Nació probablemente en el estado de Lu o de Song, en un período de guerras entre estados y descomposición del orden feudal Zhou. A diferencia de Confucio, que provenía de la nobleza venida a menos, Mozi emergió de los estratos más bajos de la sociedad: Feng Youlan señala que el moísmo tiene sus raíces sociales en los (xiá), guerreros errantes que vivían de su destreza militar y cuyo código de conducta —lealtad al grupo, reciprocidad, acción sin cálculo personal— Mozi elevó a principio filosófico universal.

La organización moísta reflejaba esa herencia: funcionaba como una estructura militar, con un líder llamado 钜子 (Jùzǐ) que tenía autoridad absoluta sobre los miembros.

Pensamiento central

El eje de la filosofía de Mozi es el 兼爱 (jiān ài, amor omnímodo): amar a todos los seres humanos por igual, sin las distinciones de parentesco que el confucianismo consideraba naturales. Donde Confucio veía el amor graduado por proximidad como fundamento del orden social, Mozi veía en esa discriminación la fuente de todos los males: las guerras, la opresión, el desorden nacen de que unos se preocupan solo por los suyos y descuidan a los demás.
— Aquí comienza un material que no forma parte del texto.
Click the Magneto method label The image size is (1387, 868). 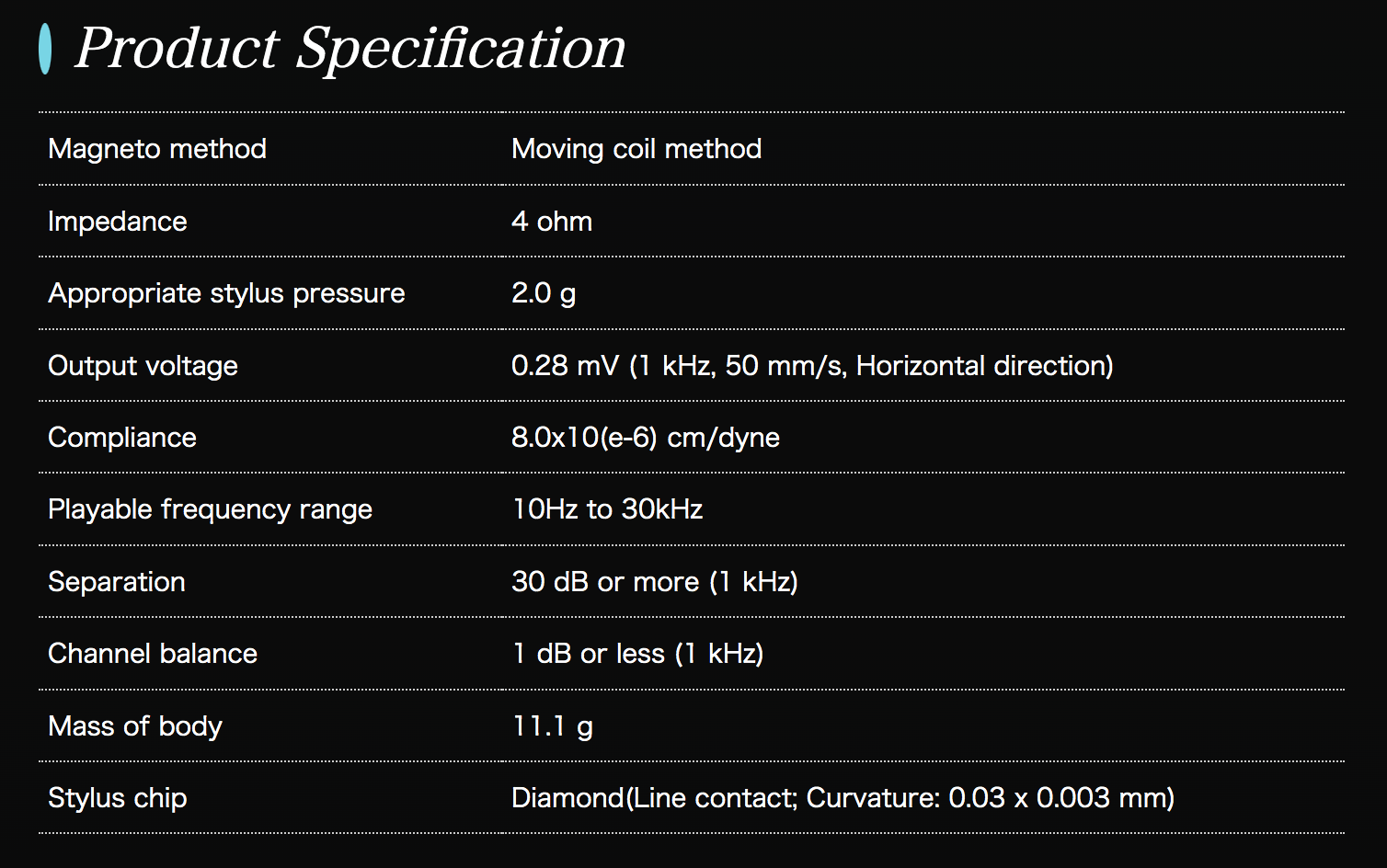click(157, 149)
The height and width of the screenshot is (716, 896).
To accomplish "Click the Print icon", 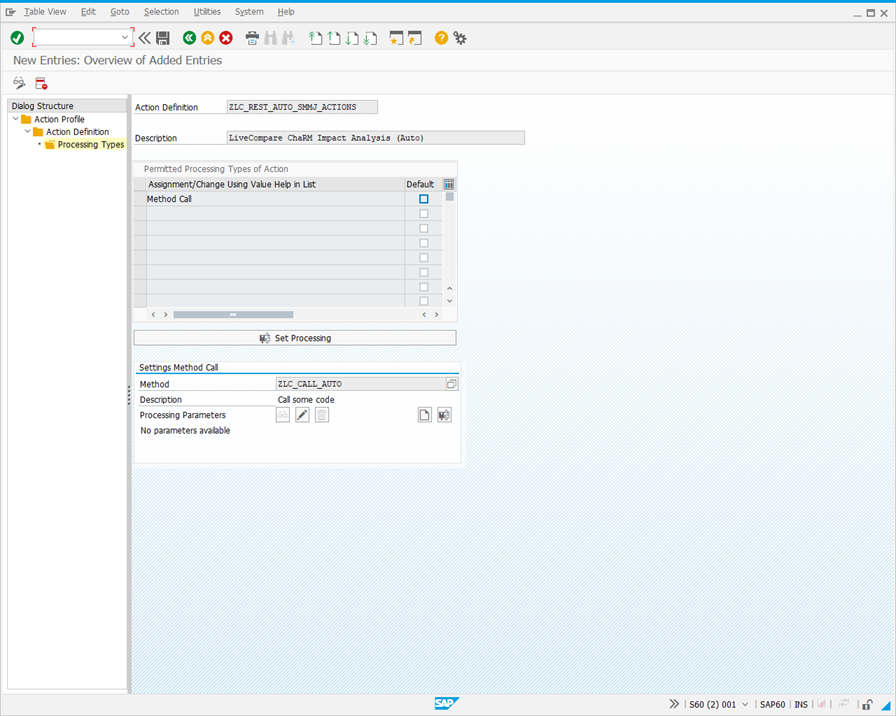I will [x=251, y=37].
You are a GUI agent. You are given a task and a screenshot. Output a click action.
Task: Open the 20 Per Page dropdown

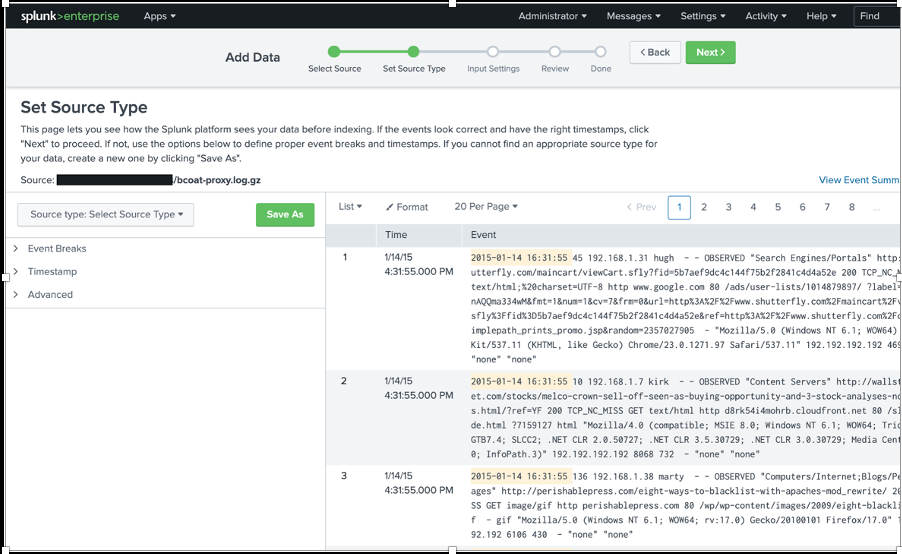(x=486, y=207)
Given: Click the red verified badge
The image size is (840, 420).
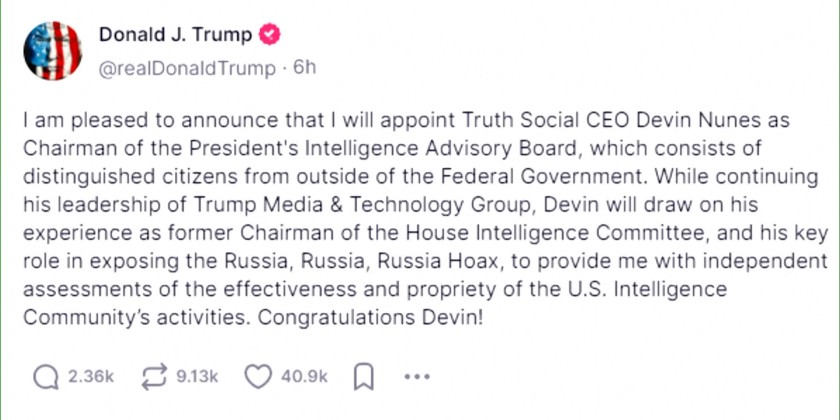Looking at the screenshot, I should (x=270, y=35).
Su método de argumentación era consistentemente utilitario. Para decidir si un principio o práctica era válido, aplicaba tres pruebas (三表法, sān biǎo fǎ): ¿tiene base en la autoridad de los antiguos sabios?, ¿puede ser verificado por la experiencia sensorial ordinaria?, ¿produce resultados beneficiosos para el estado y el pueblo? La tercera era la decisiva. Todo —la música, los ritos funerarios elaborados, la guerra ofensiva— era juzgado por su utilidad para la vida humana concreta.

Mozi también argumentó a favor de la existencia del Cielo (, Tiān) y de los espíritus (鬼神, guǐshén), pero no por devoción religiosa: su lógica era que si la gente creyera que el Cielo premia la virtud y los espíritus castigan el mal, habría menos desorden. La religión como herramienta de orden social.

Su teoría del estado anticipa argumentos que en Occidente se asociarían a Hobbes: antes del gobierno, cada persona tenía su propio criterio de lo correcto, lo que producía caos. La solución fue elegir al más sabio como gobernante y establecer el principio de 尚同 (shàng tóng, alinearse con el superior): unificar los criterios de juicio bajo una sola autoridad. Feng Youlan señala la tensión implícita: esta lógica, llevada al extremo, conduce al autoritarismo.

Posición en la historia de la filosofía china

En los siglos IV y III a.n.e., el confucianismo y el moísmo eran las dos escuelas dominantes; se les llamaba las “dos grandes corrientes” (显学, xiǎnxué). Luego el moísmo desapareció casi por completo. Feng Youlan atribuye esto a que la tradición moísta dependía de una organización disciplinada que no sobrevivió a las guerras de unificación.